• _Given passage_:
Though it was established some 105 years ago, the 300-lawyer strong South African legal firm of Bowman Gilfillan does not rest on its formidable laurels.
“We are judged not by our history but by the level of service we can give our clients in the here and now,” avers senior partner and chairman Jonathan Schlosberg.
With a total staff of more than 500, the firm is based in Johannesburg, with a large Cape Town base and a small but vibrant London presence. Besides South Africa – the so-called ‘Rainbow Nation’ – those clients have come historically from the UK, Europe and the USA but, increasingly, the firm is advising large financial institutions, multi-national companies and individual investors from China, the Middle East, India, other parts of Asia and Eastern Europe. “There are very few, perhaps only three, law firms in South Africa of our size, reach and capabilities.
Bright graduates
In addition, there are a number of medium sized and smaller firms and some very small ones but there is room in the industry for all sorts of players,” says Jonathan, adding, “There is, however an ever present shortage of qualified and capable lawyers, despite the high quality of bright young graduates being turned out by our law schools, so we are engaged in an ongoing ‘war for talent.’
“Traditionally, lots of this country’s most promising young law graduates have simply upped sticks and moved to the US or UK once they’ve qualified. “Fortunately, our firm’s reputation and our ability to provide lots of experience working with international clients on interesting and often very large-scale projects, enables us to persuade many of the best people to stay in South Africa and join us.
“We have very good retention rates. We rarely lose people to other South African firms – it’s usually banks and overseas law firms who attract them.
We must be doing things right because we score highly in the ratings. For instance, Ernst & Young named us as “M&A Law Firm of the Year’ for 2006. We also took the Chambers ‘African Law Firm of the Year’ title for 2007 and have recently been awarded PLCWhich Lawyer: “Best Law firm of the Year: Africa 2008.” In 2007, again, we were highly ranked in M&A and Corporate Finance by Ernst & Young and Dealmakers.
“We have very strong international relationships with banks and foreign law firms. One of our prime strengths is that our team of lawyers is spread across all age groups and there’s a wide spread of knowledge and experience within each of those age groups, enabling us to cover all the angles for our clients.”

• _Tasks for this exercise_:
(1) Summarize the passage about the law firm Bowman Gilfillan in two sentences.
(2) Write a continuation of the passage about the law firm Bowman Gilfillan, starting right after its last sentence.

• _Listing_:
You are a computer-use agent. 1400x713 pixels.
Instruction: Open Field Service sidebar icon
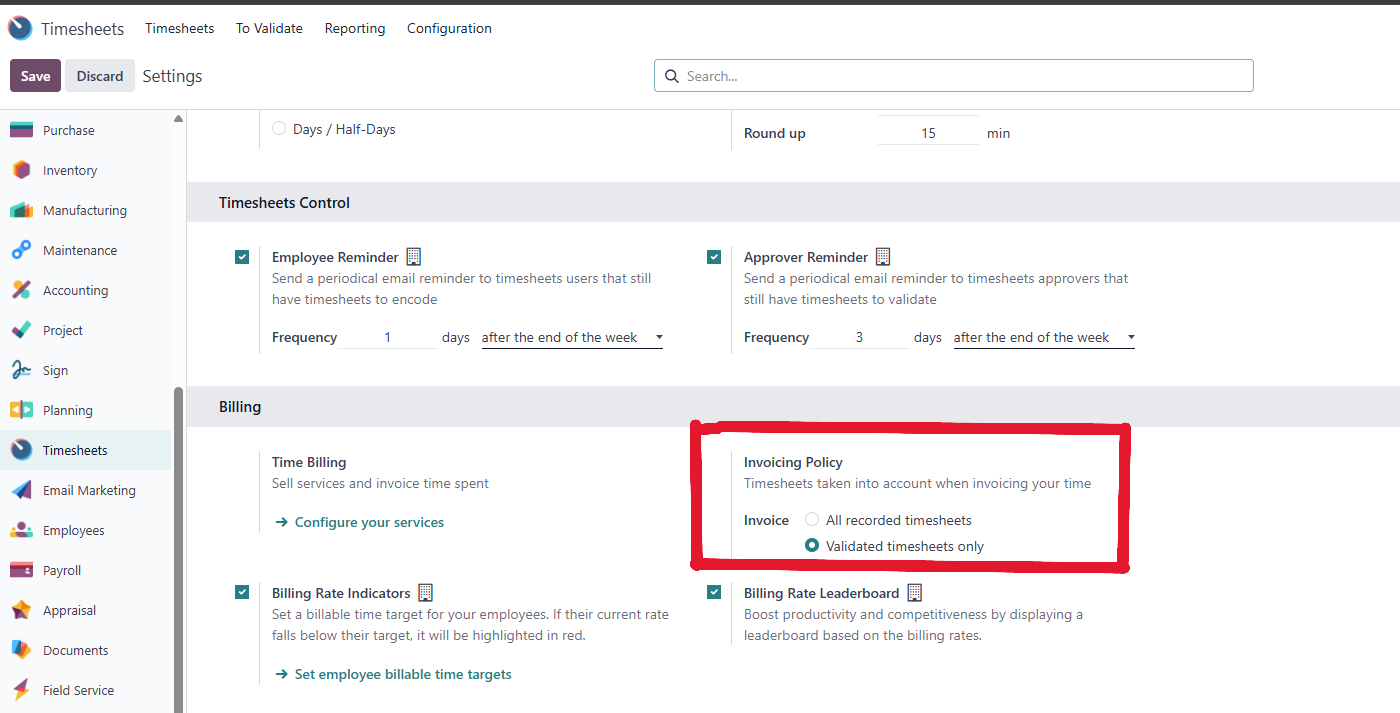21,691
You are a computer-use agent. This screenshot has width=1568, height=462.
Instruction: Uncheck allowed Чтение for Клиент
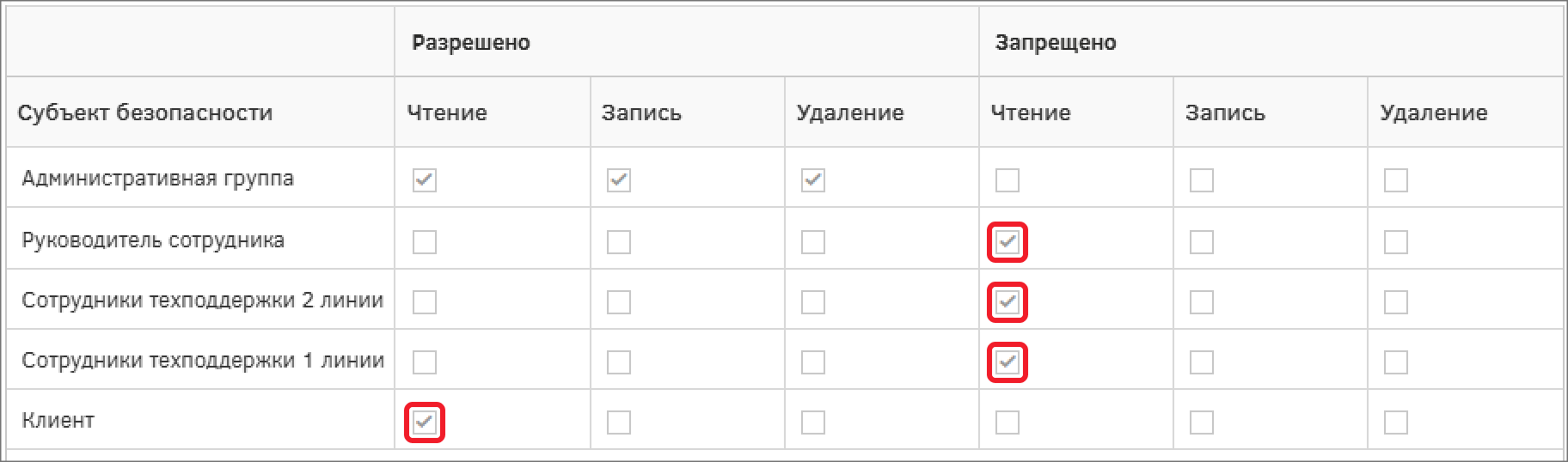tap(425, 422)
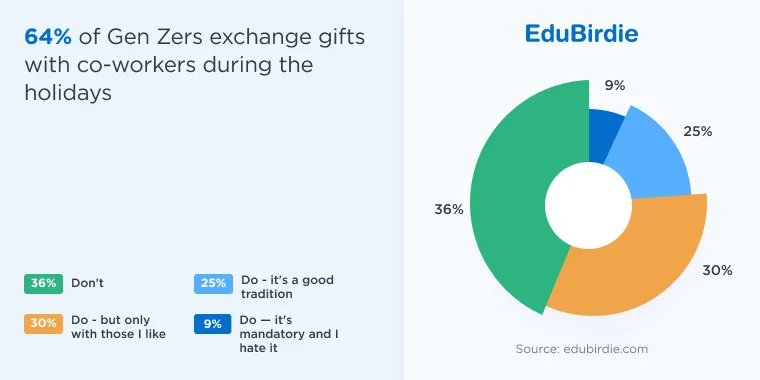The height and width of the screenshot is (380, 760).
Task: Click the "Don't" legend label
Action: [87, 283]
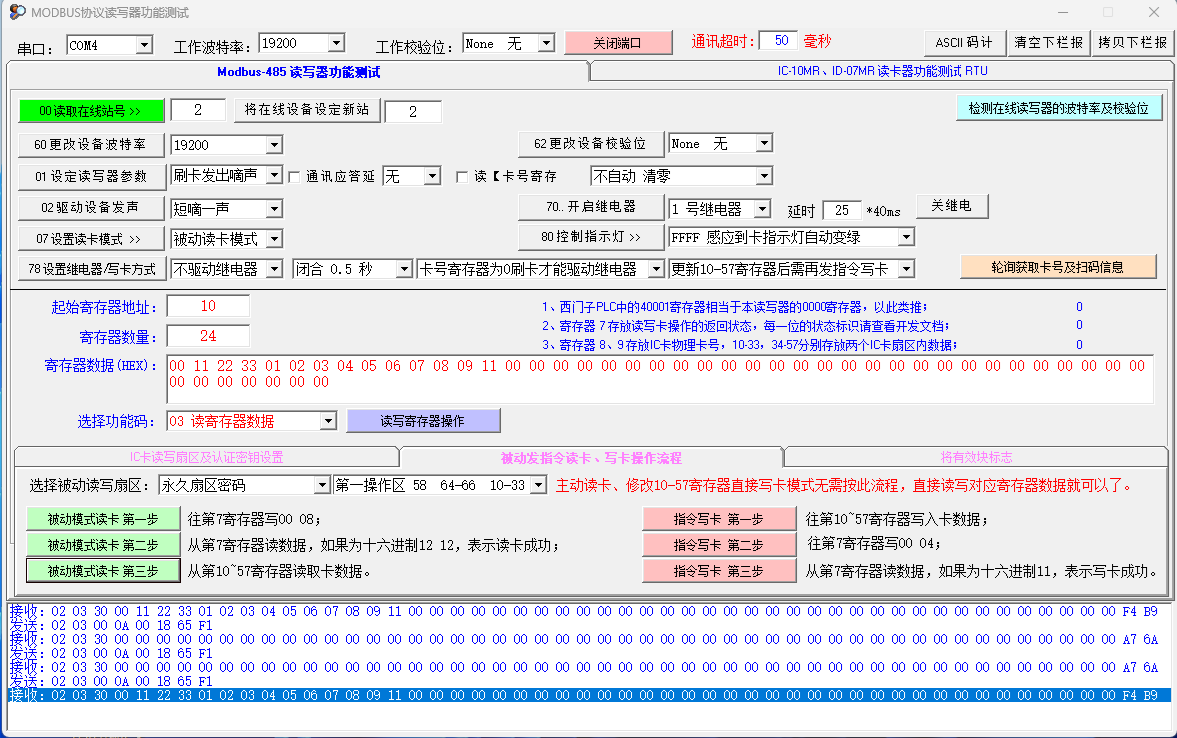The width and height of the screenshot is (1177, 738).
Task: Expand the 工作波特率 19200 dropdown
Action: tap(336, 43)
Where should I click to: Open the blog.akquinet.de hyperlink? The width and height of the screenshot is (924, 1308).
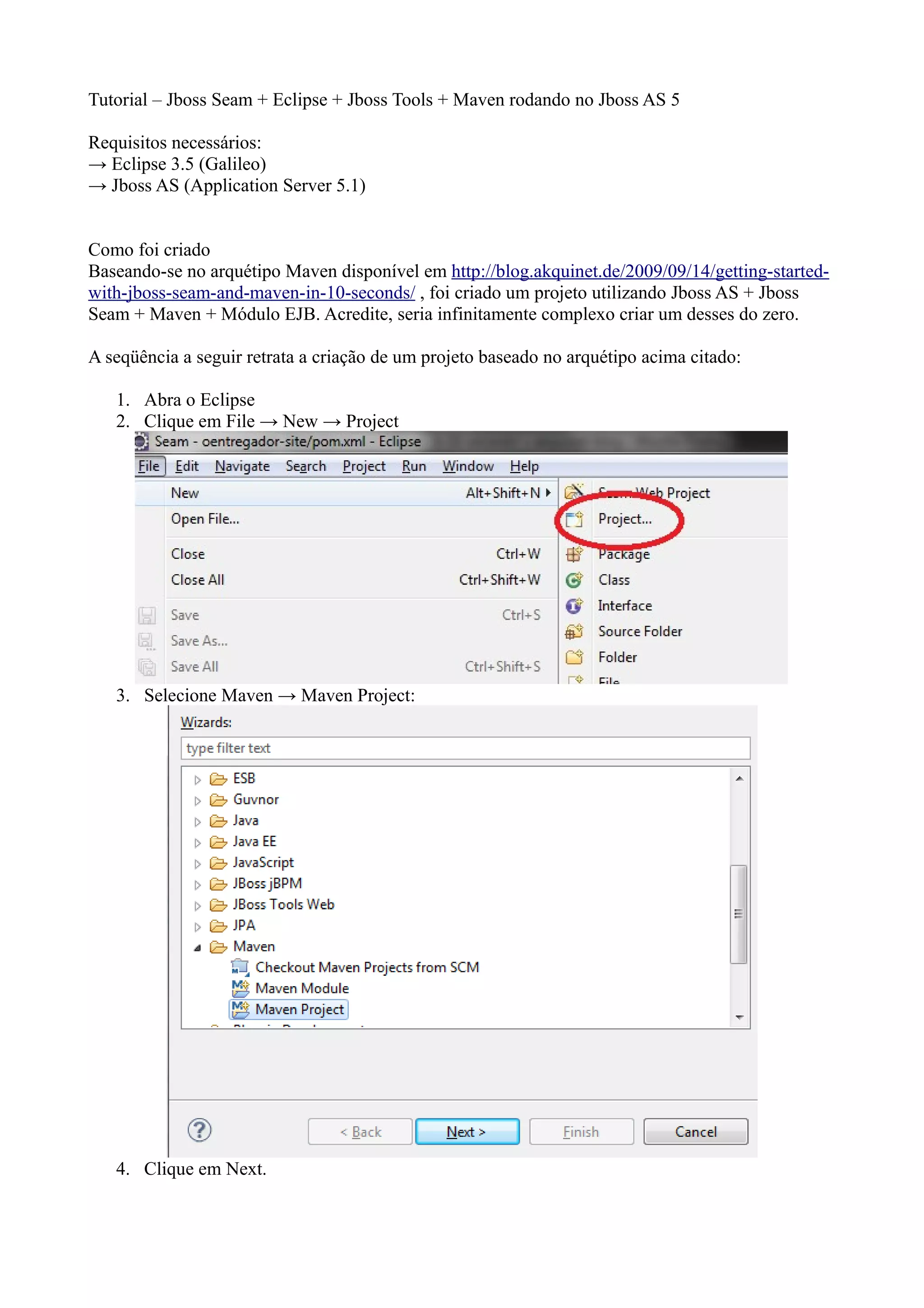tap(639, 271)
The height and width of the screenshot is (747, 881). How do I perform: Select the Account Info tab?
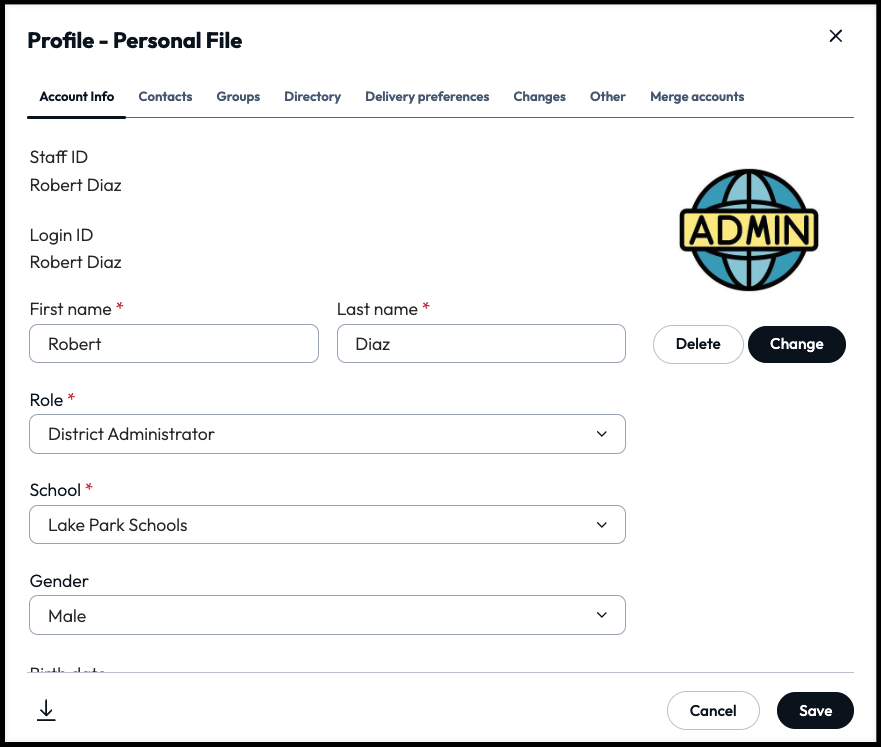tap(77, 97)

• _Answers to each task_:
(1) Bowman Gilfillan, a South African law firm founded about 105 years ago with 300 lawyers and more than 500 staff, is based in Johannesburg with a large Cape Town base and a small London presence, and it increasingly advises clients from China, the Middle East, India, other parts of Asia and Eastern Europe alongside its traditional UK, European and US clients. Its chairman, Jonathan Schlosberg, says that despite a shortage of qualified lawyers the firm persuades many of the best graduates to stay in South Africa, retains its people well and has won several industry awards.

(2)
One of Bowman Gilfillan’s biggest recent projects was its role acting for Standard Bank in that institution’s sale of a 20 percent stake to Industrial & Commercial Bank of China – a $5.5bn deal stamped with superlatives. It’s the biggest ever single investment into South Africa and, at the time, China’s largest ever outward investment.
“It was a surprisingly quick process,” recalls Jonathan, “Negotiations began in mid-September and six weeks later the heads of agreement were signed – and not one word of the deal leaked out, which was amazing.” Another major project for Bowman Gilfillan was the de-merger of PPC (Pretoria Portland Cement) from the massive Barloworld industrial conglomerate: “The business is now a free-standing independent, as is Freeworld Coatings, another former division of Barloworld.
Market capitalisation
In further major deals, the Tongaat – Hulett Group, with interests in steel and property, listed its massive Hulamin steel-making division with a market capitalisation of $2.28bn while Bowman Gilfillan was one of the legal advisors in the $279m sale of Anglo American’s shareholding in Anglo Gold-Ashanti – which was the biggest individual capital market spin-off ever seen in South Africa.
“Additionally, we have been advising Airports Company South Africa on raising $1.5bn to finance new developments and upgrades of its existing facilities and power company Eskom on their $38bn five-year capital investment programme, which is designed to deal with the ongoing power crisis that currently afflicts the country.
“These and other deals reflect the upbeat nature of the economy, even if some individuals may feel rather less upbeat about their own circumstance in a country whose infrastructure needs a lot of updating and where crime rates are still worrying. And, of course, when America sneezes, Europe sneezes too and we catch a cold.
“We’ve been enjoying GDP growth of five per cent plus but the global slowdown means this is predicted to drop to around four percent this year.
“There’s still no shortage of things for us to do, especially as a major overhaul of South Africa’s corporate law, to bring it more into line with American practice, is now in its fourth draft and will be enacted in 2010.
“To help not just our clients but other members of the public to understand the new process we commenced holding a programme of in-house and public seminars in South Africa and abroad which will run for an 18 month period.”
Ezra Davids, head of the firm’s Corporate Department, takes up the theme: “Reflecting what’s happening globally, there’s been a bit of a tapering off, not in the number of M&A deals but in their size, and the bulk of them can now be described as mid-market.
“There are lots of FDI deals, corporate restructurings and de-mergers to keep us busy and cross-border M&A work is growing in importance for us. The Chinese are showing a lot of interest in South African investments, and so too are the Indians.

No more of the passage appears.